Ok, proposal looks solid. I like the detail and am excited we get to work with someone of your background. One higher level thought does come to mind, and I'd love @MGerlach's opinion as well. The data that I know is available to compute this type of metric is the user's gender, voluntarily filled in by each user. I have lost track of recent work on understanding that data, and I think @Isaac has a much fresher perspective, but here are my assumptions phrased as questions:

  • sparse: not a lot of people fill out this preference?
  • relatively constant: doesn't change very much from year to year?
  • potentially biased towards folks who feel comfortable self-identifying on a platform like ours?

If the answer to these is more "yes" than "no", then maybe this work could compute a yearly number instead of a monthly metric. We could publish this in a separate section of Wikistats on a yearly basis, with other metrics that we don't think change much. And if we get better data and the number starts moving more quickly, we can add it as a metric. To be clear, I think this would still be very valuable to surface and we've been thinking of such a yearly report for other overall totals.

If the answer is more "no" than "yes", let's make sure to take into account how the data is better now, as we compute the metric.

Thanks, and looking forward to this!

Thanks @Milimetric you for you input.

The Gini coefficient (and other inequality metrics) has been used by us (see WikiChron) and many other studies to measure concentration of work production (edits) within a particular wiki / communities. This can be seen as a proxy, for instance, of how horizontal a community is. Nonetheless, online communities (and also CBPP) commonly follow the 90-9-1 rule (see article in Wikipedia). so inequality is, in all the cases, expected.

I'd like to refer here to my talk in Wikimedia Hackathon 2018, where I explain better how we used these metrics to analyze productivity and concentration of work in Fandom (Wikia) wikis, as well as to the respective published article in OpenSym.

I hadn't thought before to use it as a way to measure gender gaps. My opinion is that further discussion is needed to deepen in how to use inequality metrics for this (you think to compare edits made by man vs woman, number of users of each, number of top editors,..?).
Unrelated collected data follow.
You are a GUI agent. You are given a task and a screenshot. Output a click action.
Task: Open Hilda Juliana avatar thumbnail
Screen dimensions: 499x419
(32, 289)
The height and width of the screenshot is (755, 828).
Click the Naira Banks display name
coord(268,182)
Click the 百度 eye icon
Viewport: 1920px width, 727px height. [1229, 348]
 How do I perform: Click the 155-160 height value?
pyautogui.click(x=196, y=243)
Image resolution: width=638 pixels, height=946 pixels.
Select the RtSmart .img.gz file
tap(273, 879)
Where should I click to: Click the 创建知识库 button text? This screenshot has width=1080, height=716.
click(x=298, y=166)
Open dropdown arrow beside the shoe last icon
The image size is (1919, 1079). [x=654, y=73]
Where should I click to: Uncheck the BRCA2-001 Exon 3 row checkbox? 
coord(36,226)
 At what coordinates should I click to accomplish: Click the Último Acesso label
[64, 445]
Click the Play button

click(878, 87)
To the best of my knowledge, I don't know of any work which has done along these lines for wikis previously. Also, I share the concern that gender typification on the mediawiki ecosystem is not very well spread and reliable, although I am aware of some gender research which has been successfully done for Wikipedia.

Also, I'd like to ask @awight for his input on this.

Finally, I want to highlight that I could only commit part-time, given the current situation and my possible future situation in summer.

Finally, I want to highlight that I could only commit part-time, given the current situation and my possible future situation in summer.

About the time commitment, around 30+ hours per week are required as per the program guidelines: https://developers.google.com/open-source/gsoc/faq#how_much_time_does_gsoc_participation_take. @Quasipodo Will it be possible for you to commit that many hours?

I like the proposal and think tracking inequality metrics over time as described above can be very informative about health of a community.
Regarding the discussion on gender, my understanding is that the current proposal only looks at inequality of editing across all its users regardless of gender. I do think that looking at gender-inequality specifically would be super interesting. If possible, it would be great to include but I suspect this would be a project in itself. This discussion came up previously in the Analytics/Research office hours, so I am putting some pointers to relevant work here:

[1] Lam, S. (tony) K., Uduwage, A., Dong, Z., Sen, S., Musicant, D. R., Terveen, L., & Riedl, J. (2011). WP:clubhouse? an exploration of Wikipedia’s gender imbalance. Proceedings of the 7th International Symposium on Wikis and Open Collaboration, 1–10. https://doi.org/10.1145/2038558.2038560

The data that I know is available to compute this type of metric is the user's gender, voluntarily filled in by each user. I have lost track of recent work on understanding that data, and I think @Isaac has a much fresher perspective, but here are my assumptions phrased as questions:

  • sparse: not a lot of people fill out this preference?
  • relatively constant: doesn't change very much from year to year?
  • potentially biased towards folks who feel comfortable self-identifying on a platform like ours?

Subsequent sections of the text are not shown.